Has anybody got a really good recipe for fudge? Not the iron-hard, jaw-breaking stuff that you have to shatter with a special silver hammer, but the soft, buttery kind that goes down easily and makes you forget all your problems.
No? Ah, well, it's too late now anyway. The opportunity for a creative spot of sweet ambiguity has passed. Richard Haass and Meghan O'Sullivan have finally escaped from the preposterously obscure, self-indulgent and arcane demands of our political parties and flown home to the US.
I have this really clear mental image of the look that passed between the two ex-diplomats as they buckled their seatbelts on that final flight out of Dublin on New Year's Eve.
I imagine a slight widening of the eyes, a disbelieving shake of the head and, finally, a broad grin of relief at escaping from a place where the logistics of flying a small piece of coloured material are deemed to be more important than jobs, housing, health and education put together, going by the ridiculous amounts of time and energy devoted to the issue.
Besides, the season for fudge – and all other festive excess – is now over. In the first chilly days of the new year, it's all about bracing walks, lettuce for dinner and a careful hand with the pennies.
So in the same spirit of clarity, focus and austerity, may I suggest that the time is right for an honest conversation about a disparate group of people who regularly find themselves on the receiving end of a lorryload of fudge: victims?
Now, have you got your serious, respectful face on? Because that's the face we must use when we are speaking about victims.
Never mind that those who have been directly damaged by the Troubles have, thus far, been treated with precious little seriousness, or genuine respect, by those who owe them the most: our leaders in government.
As long as the politicians have the correct expression – earnest, concerned, sympathetic – and make the appropriate noises about placing victims at the heart of any negotiated deal, then it seems that that is considered sufficient. During the Haass talks, all parties agreed the rights and feelings of victims should be at the centre of the process. Too bad, then, that the big two, in particular, were so hung up with their own petty ploys of brinkmanship, they didn't actually manage to secure the deal.
But, then, that's par for the course. In spite of the convincing show of hand-wringing over victims' perceived needs, they always seem to come in second to other, more pressing, matters – like parading, or the aforementioned display of bits of coloured cloth.
Variously ignored, manipulated, patronised, flattered, or deceived, the walking wounded of our despicable little war have been treated with much less true compassion than they deserve.
Their very existence is a constant reminder of the horrors that those of us who were fortunate enough to escape physically, or mentally, unscathed from the conflict would, if we are honest, rather forget. More pertinently, their continued presence is also a powerful living reminder to those who bear responsibility, directly, or indirectly, for their pain.
Finding a meaningful, not tokenistic, way to honour, mark and acknowledge that loss and to provide victims with the means to help themselves cope with it should be a matter of priority.

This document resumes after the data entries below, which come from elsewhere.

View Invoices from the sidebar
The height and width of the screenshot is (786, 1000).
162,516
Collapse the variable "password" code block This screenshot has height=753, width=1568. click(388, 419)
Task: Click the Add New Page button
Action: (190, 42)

But respect for victims and survivors should also mean that we do not ask too much of them, over-compensating for past neglect by fetishising the status of victimhood. There is a growing tendency to treat victims as the natural moral arbiters of the peace process, simply by virtue of the past trauma they have suffered.
This was seen very clearly in the response to Attorney General John Larkin's (below) proposal for an end to Troubles-era prosecutions, which caused deep offence, anger and hurt to many.
Such an emotional, visceral response is entirely understandable. Yet, just as we cannot afford to ignore the needs of victims, neither can we afford to allow them the power of veto on the pace and nature of change.
Such a delicate balancing act will be difficult to achieve and there's no indication our politicians are up to the challenge. But resolving to approach victims honestly, not as a faceless political problem, but as a group of individuals with complex and contradictory needs and opinions, would be an important start.